EXERCISE: Pull every line containing "button" from the entries.

Dataset entries:

————

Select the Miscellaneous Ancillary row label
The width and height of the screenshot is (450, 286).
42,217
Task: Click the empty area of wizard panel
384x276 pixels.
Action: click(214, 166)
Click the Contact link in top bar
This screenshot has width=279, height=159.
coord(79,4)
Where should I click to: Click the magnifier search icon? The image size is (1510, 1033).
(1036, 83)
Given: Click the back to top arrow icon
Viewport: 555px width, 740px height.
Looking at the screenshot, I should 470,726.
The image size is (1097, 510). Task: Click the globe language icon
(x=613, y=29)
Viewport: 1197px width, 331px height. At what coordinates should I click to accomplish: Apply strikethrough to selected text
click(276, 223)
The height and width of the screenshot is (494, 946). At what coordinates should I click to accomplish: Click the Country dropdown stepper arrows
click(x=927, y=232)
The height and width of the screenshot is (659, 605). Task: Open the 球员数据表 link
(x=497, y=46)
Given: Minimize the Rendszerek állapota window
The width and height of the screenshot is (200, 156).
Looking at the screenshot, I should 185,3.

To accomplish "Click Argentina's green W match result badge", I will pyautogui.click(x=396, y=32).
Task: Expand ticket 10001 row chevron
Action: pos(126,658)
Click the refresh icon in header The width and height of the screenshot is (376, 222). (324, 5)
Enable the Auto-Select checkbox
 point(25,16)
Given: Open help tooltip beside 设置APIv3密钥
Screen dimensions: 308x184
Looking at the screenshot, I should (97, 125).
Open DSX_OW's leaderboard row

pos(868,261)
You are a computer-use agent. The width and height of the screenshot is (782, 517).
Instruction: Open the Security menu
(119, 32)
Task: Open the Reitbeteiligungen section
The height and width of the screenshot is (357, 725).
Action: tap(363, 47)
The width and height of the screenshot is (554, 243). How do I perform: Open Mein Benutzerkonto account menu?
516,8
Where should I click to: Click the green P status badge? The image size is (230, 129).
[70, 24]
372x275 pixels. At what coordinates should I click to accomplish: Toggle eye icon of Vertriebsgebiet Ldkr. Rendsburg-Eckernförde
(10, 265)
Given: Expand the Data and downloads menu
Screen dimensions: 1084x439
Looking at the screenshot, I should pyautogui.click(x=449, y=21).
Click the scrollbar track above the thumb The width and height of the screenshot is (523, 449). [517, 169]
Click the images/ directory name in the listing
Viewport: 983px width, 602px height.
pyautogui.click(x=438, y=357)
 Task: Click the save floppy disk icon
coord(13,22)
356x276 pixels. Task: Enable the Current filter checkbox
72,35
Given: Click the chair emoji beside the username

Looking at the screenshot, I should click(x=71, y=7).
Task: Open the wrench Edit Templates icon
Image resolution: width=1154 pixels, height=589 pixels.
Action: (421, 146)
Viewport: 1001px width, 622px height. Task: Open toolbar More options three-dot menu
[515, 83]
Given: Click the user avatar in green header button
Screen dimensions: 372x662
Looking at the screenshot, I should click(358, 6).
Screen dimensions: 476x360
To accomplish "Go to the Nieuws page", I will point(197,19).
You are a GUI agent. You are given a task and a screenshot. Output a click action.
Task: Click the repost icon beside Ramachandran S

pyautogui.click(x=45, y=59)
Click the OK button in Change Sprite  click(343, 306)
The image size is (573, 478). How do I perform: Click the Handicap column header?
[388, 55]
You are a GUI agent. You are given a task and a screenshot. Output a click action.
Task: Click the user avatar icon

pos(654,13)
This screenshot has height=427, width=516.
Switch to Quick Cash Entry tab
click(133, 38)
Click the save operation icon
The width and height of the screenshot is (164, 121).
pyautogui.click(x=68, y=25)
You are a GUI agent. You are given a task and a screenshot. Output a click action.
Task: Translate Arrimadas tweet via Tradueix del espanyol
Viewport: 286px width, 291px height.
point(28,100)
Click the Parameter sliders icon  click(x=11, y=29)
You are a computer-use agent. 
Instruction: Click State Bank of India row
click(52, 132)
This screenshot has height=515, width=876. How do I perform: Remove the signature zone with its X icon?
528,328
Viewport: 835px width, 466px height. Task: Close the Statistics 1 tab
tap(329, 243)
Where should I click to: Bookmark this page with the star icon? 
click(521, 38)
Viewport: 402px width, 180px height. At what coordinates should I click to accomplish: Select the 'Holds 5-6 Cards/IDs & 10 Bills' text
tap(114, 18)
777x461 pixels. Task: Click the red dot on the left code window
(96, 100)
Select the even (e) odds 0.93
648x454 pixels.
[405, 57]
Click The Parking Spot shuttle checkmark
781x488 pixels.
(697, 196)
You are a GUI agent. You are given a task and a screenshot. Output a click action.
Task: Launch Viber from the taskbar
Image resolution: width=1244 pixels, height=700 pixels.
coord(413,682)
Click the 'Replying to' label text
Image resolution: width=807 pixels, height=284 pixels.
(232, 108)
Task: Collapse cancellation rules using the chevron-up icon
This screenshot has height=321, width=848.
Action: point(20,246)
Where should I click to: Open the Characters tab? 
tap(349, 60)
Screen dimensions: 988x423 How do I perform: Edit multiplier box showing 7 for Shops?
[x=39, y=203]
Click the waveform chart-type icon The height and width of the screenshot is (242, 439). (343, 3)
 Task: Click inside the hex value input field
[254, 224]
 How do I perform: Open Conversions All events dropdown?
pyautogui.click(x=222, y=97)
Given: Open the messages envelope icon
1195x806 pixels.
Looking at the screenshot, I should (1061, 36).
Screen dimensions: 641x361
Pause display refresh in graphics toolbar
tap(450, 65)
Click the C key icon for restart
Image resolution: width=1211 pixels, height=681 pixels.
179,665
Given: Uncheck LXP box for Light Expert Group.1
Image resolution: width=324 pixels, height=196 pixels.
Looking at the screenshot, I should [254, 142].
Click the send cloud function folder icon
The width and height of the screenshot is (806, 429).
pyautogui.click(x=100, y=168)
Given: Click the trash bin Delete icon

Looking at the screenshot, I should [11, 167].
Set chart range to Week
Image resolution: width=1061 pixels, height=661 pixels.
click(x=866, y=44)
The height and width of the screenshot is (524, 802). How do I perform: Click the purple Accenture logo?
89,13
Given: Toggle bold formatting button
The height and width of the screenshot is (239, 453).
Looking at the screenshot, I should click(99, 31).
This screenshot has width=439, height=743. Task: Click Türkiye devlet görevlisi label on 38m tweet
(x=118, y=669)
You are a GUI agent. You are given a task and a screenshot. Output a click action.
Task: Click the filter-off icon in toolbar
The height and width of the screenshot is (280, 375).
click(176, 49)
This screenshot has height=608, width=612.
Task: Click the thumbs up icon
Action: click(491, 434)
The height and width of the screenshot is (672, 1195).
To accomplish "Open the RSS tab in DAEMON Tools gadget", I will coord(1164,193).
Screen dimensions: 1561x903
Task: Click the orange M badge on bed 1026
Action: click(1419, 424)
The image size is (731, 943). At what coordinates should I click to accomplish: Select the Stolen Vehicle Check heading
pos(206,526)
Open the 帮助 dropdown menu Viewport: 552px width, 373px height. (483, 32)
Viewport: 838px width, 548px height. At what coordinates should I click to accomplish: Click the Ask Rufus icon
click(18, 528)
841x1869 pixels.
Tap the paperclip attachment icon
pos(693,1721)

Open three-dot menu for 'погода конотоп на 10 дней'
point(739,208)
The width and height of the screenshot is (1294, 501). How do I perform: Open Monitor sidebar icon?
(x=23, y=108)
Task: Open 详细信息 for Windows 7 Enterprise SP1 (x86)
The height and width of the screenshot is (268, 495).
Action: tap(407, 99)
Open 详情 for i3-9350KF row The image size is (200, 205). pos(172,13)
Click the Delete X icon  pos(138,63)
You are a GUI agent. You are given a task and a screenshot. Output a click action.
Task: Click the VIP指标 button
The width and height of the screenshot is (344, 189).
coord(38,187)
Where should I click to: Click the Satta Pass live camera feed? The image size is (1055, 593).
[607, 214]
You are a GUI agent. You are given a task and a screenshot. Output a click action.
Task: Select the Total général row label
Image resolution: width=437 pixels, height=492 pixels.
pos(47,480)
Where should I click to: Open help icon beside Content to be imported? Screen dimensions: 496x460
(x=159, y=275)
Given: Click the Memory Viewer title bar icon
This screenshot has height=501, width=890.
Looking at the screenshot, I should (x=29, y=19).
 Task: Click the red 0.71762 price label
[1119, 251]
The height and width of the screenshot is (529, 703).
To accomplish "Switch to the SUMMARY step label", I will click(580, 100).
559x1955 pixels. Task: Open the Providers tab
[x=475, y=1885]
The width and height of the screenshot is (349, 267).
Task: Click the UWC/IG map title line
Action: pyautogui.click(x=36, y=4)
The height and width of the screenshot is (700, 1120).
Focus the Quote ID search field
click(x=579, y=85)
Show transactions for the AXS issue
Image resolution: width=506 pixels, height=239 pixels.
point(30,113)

————

EXERCISE SOLUTION:
Given: Click the user avatar in green header button
Click the OK button in Change Sprite  click(343, 306)
Given: Toggle bold formatting button
Task: Click the VIP指标 button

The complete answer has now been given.